# Anybody tan hides?



## jil101ca (Jul 2, 2007)

I am learning to tan hides. I'm practicing on rabbits using alum/salt. I'm not doing bad and have had some nice skins turn out. I just finished 4 rabbits. 1, a mature doe came out great, the other 3 were young rabbits so a little thinner which is what I usually use. when I took them off them boards and was fluffing the hair I noticed the hair came off in chunks leaving big spots of hide on the 3 younger ones. Is this what they call hair slip? I was trying a new method that requires soaking for longer than I usually do by 3 days. I usual only soak for 2 days.. I'm also wondering could it be the time of year. The rabbits are starting to molt. Any thought are welcome


----------



## Hillbillybob (Jul 30, 2007)

If you are wanting to tan hides with the fur left on the hides the best time to collect hides here in Missouri is from late November to the Middle of February as the fut is long, firmly attached to the hide and the animal has it's winter coat.
I use the brain method myself and it is just a lot of hard work but I believe in the end the hides are better and I like the softness of a brain tanned hide.
Hillbillybob


----------



## Guest (Sep 4, 2007)

Yep, it might be just a little too warm to be pickleing any hides this time of year. If those hides get a little too warm the hair will slip. Your best bet is too throw the fresh skinned hides in the freezer and wait till the weather cools down. 

Good luck!


----------



## jil101ca (Jul 2, 2007)

I have thought about brain tanning but the "yuck" factor comes into play, I sure I'll get to that point sometime soon as I just got over the yuck factor enough to gut the rabbits myself.

I never thought about the heat. I live in Northern Ont and for the most part it hasn't been too hot. but the pail was left on the back porch where the sun can get it. I have e soaking now so I will move the pail to a cooler spot.

I know the ideal hides are in the fall but I like to use as much of my rabbits as possible. I don't sell my furs. I practice on them. I hjave a black bear and a deer in the freezer I don't want to touch until I have all the bugs worked out of the process.

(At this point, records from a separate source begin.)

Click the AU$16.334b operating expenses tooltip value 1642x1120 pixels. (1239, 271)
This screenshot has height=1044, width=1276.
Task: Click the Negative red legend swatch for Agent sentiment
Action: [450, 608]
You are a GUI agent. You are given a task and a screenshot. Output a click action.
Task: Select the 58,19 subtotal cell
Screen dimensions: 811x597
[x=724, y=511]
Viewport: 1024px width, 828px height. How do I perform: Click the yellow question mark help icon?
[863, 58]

Thanks guys for your help, I get lots of help with rabbit keeping but know no one who tans hides.


----------



## tryinhard (Jul 19, 2007)

How does the brain tanning meathod work?


----------



## big rockpile (Feb 24, 2003)

tryinhard said:


> How does the brain tanning meathod work?


Here you go


http://www.mdc.mo.gov/teacher/highered/crafts/craft20.htm

big rockpile


----------



## big rockpile (Feb 24, 2003)

If you decide to take the hair off.If you use Woodash to help slip the hair,make sure you rinse it good and wear Gloves.

I wasn't doing this and lost the hide and some meat off all my fingers.Took months to heal.

big rockpile


----------



## naturelover (Jun 6, 2006)

I'd like to recommend a good book, I learned from this book how to work animal skins and furs, as well as fish skins and bird skins with the feathers still on. It's titled _Tan Your Hide_, written by Phyllis Hobson. It was published quite a while ago but is still considered one of the best beginners to advanced books on the subject. This link tells about the book, plus also recommends other books for people who are more advanced and experienced.
http://www.amazon.com/Tan-Your-Hide-Tanning-Leathers/dp/0882661019


----------



## Guest (Sep 5, 2007)

jil101ca, you don't necessarily have to use the brains. There's people who will swear that it's the only way cause that's the way the ****** done it. But there are other products that will do the very same thing. It's the fatty acids/omega acids that's in the brain that makes the hide soft. You get the same results with egg yolks and even a bar of homemade or store bought soap, cause they have fatty acids in them too. 

Here's my recipe for softening a hide

In a small suace pan add a small amount of water and heat to boil. When it starts boiling grate 1/4 of a bar of soap and let dilute. Then add 1/4 cup neats foot oil. Turn off heat and add this mixture to 1/2 gallon of hot tap water. Mix well and check temperature. If the solution is too hot to keep your hands in it, then it is too hot to soak the hide in it. 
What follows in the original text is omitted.